I didn’t tell anyone but him.”

Alucius
smiled. He’d been married to Wendra for close to five years and known her for
more than three before that, and she’d never mentioned the histories. Was
marriage like that, always discovering something new? “Did those histories say
anything else about the soarers?”

“No.
They didn’t say anything about soarers or sanders. The writers mentioned the
Myrmidons, the alectors, the sandoxes, the pteridons… even Cadmians. I always
thought that was strange, especially when I was younger.
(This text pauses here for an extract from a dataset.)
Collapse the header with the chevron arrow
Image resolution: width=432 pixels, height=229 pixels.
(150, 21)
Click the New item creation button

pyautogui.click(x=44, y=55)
I’d seen soarers and
sanders, and they weren’t in the books, and the creatures that were in the
books were ones I’d never seen.”

Alucius
squeezed her hand, gently. “Some of the books I read in the quarters’ libraries
in Madrien said that the soarers were mythical creatures, that they didn’t
exist. I wondered if that was because they never lived in the south.”

“They
must like the cold more.”

“I
don’t think they like it where it’s warm and damp.”

“There
couldn’t have been very many of them, ever, do you think?” asked Wendra.

“The
soarer told me that Corus used to be colder and drier. There were probably more
when it was. There had to have been more soarers then than there are now. I got
out of the room I was in, and I saw enough to know how empty that city was.
They wouldn’t have built a city if there weren’t enough soarers to live there.”
But had he seen enough? Or had he only seen what the soarer wanted him to see?

“Did
she ever tell you why they were dying off?”

“No…
only that they were, and that there were very few of them, and that before long
there wouldn’t be any left.”

“They
live a long time. So that might be a while.”

Abruptly
an intense green light—a line narrow as a wand—flared skyward from the Plateau,
its width constant, and for a moment, as it lanced toward the small green disc
of Asterta, it was brighter than the setting sun had been a fraction of a glass
earlier.

“What
was that?” asked Wendra.

“I
don’t know. I’ve never seen anything like that.”

“You
think… like your grandmother… herders?”